Example: On a hot summer day, Mike’s friend offered him a cold cup of lemonade. Mike was sweating bullets from the heat, so accepting the lemonade was a no-brainer for him.
In other words, he didn’t even have to really think about it. Since he was so thirsty, the decision was very simple for him.
The Origin Of “No-Brainer”
Obviously we need a brain to think and reason on things. Some choices, though, are considered to be so easy, that you don’t even need to think that much about them before reaching a decision. A choice like this is sometimes called a ‘no-brainer.’
The origins of this phrase don’t seem to be that old. I say this because I could only find it in writing from about 60 years ago. For example, in the Lethbridge Herald newspaper from the year 1968, there’s a part from it that reads like so:
“He’d break in on a goalie and the netminder would make one of those saves that our manager-coach,
Sid Abel, calls ‘a no-brainer.’“
- I wanted to work on my car today, but it’s outside and it’s raining out there. I could still do it, or I could just stay inside and wait for better weather tomorrow. It’s a no-brainer, I’ll wait for better weather.
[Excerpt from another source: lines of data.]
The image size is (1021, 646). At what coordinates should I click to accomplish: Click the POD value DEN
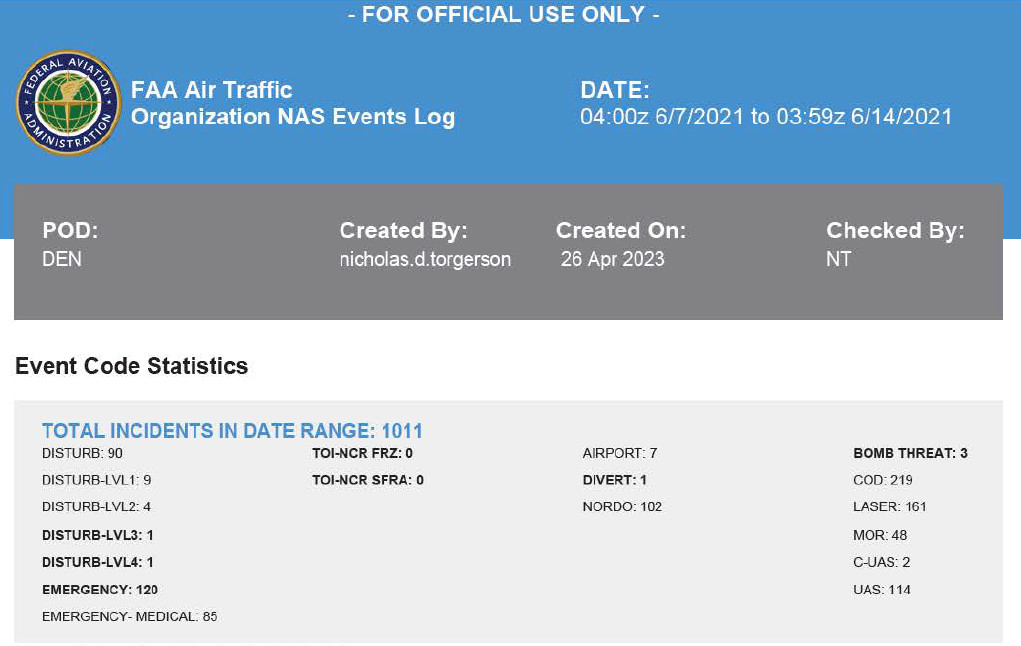click(x=62, y=260)
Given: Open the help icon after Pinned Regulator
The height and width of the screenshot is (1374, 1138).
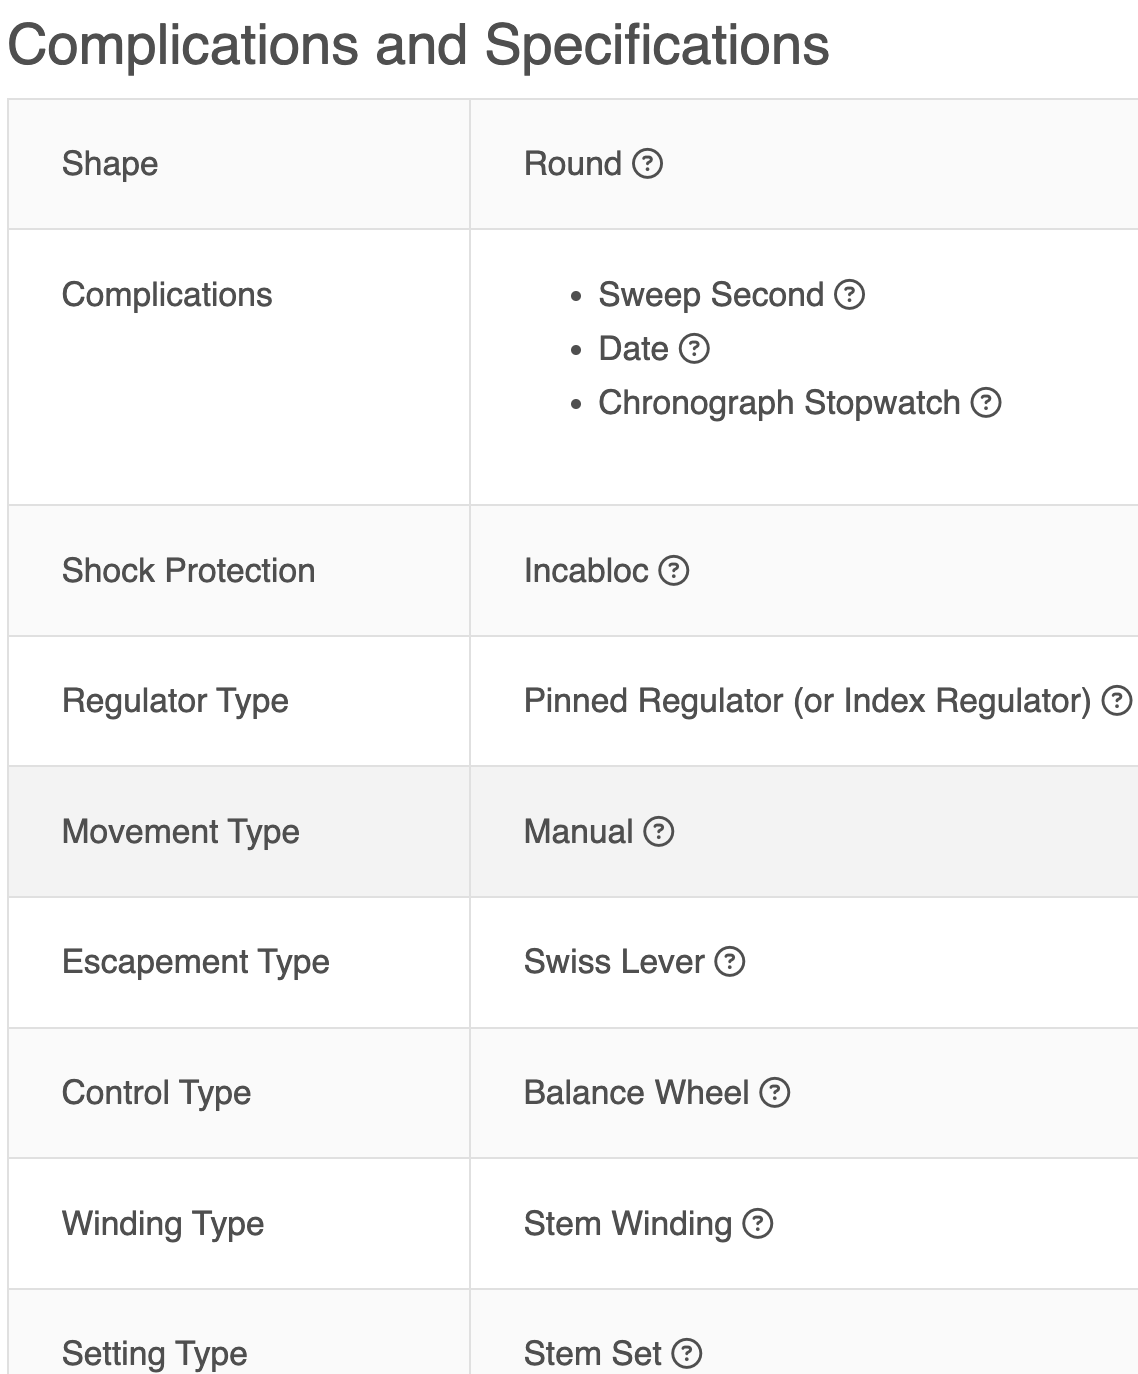Looking at the screenshot, I should pyautogui.click(x=1116, y=700).
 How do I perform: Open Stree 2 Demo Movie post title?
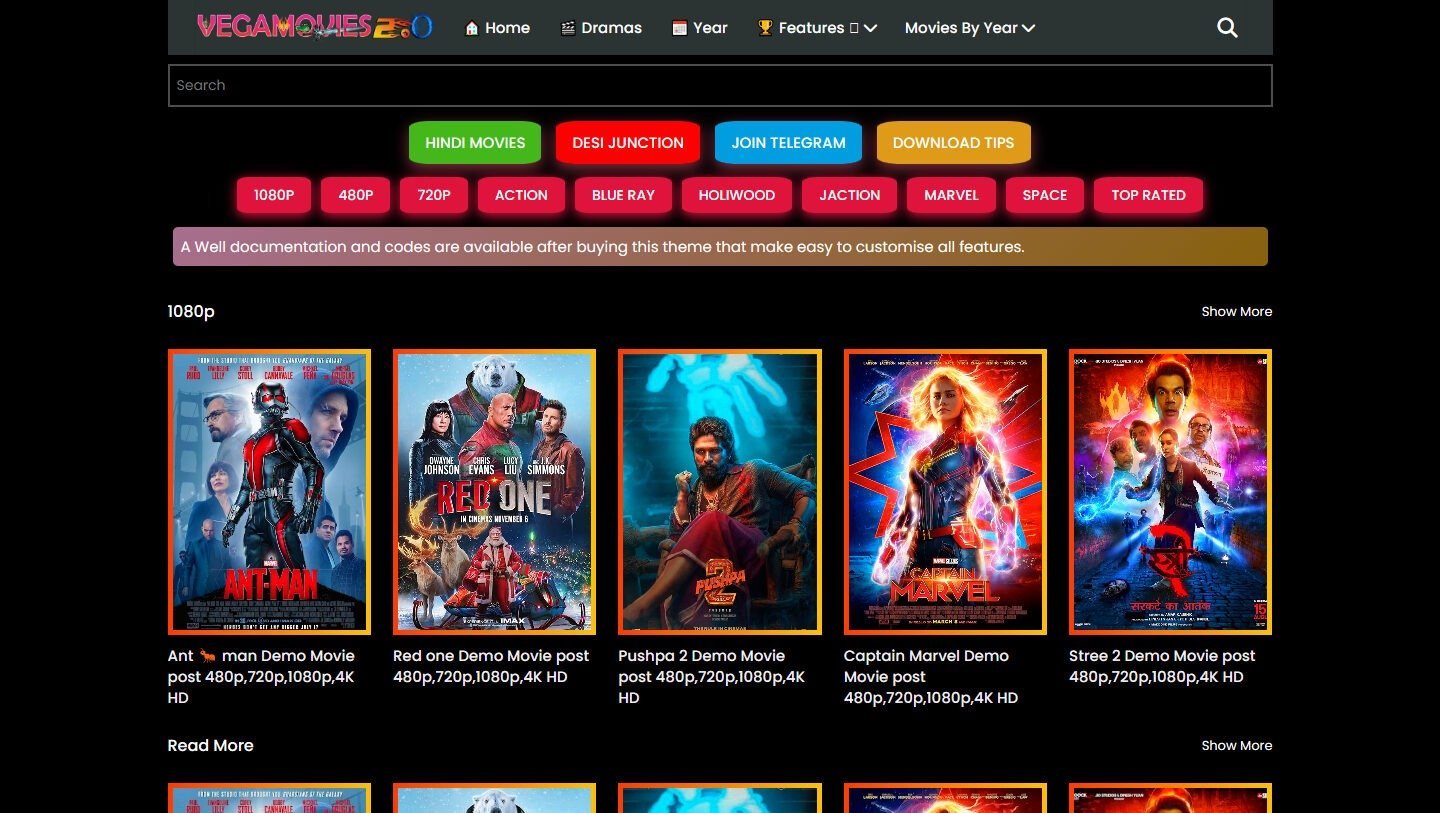[x=1161, y=666]
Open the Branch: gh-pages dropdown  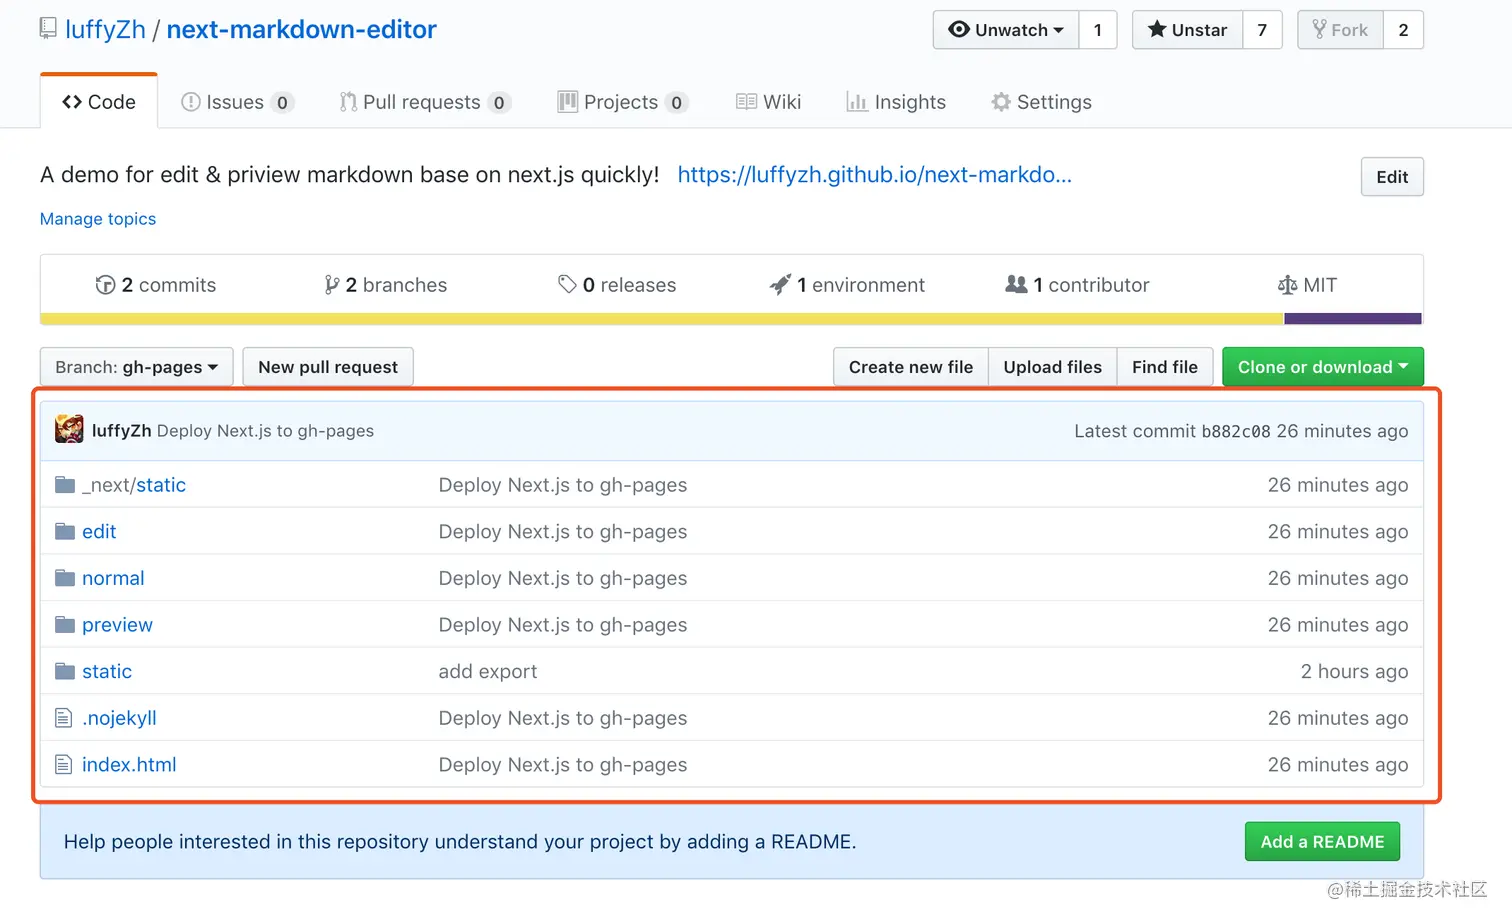pyautogui.click(x=136, y=367)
Note: The origin of many common idioms cannot be said with a certainty. What’s provided, then, are theories that may be plausible to how originated. If no theories are listed, then there will usually be a quote of the earliest known citation of the phrase. These come from old newspapers, poems, or books that were written centuries ago.
Also, keep in mind, that just because I quote an old newspaper, that does not mean the expression originated from that year. The purpose of the quote is to give the reader an idea on how old the expression is.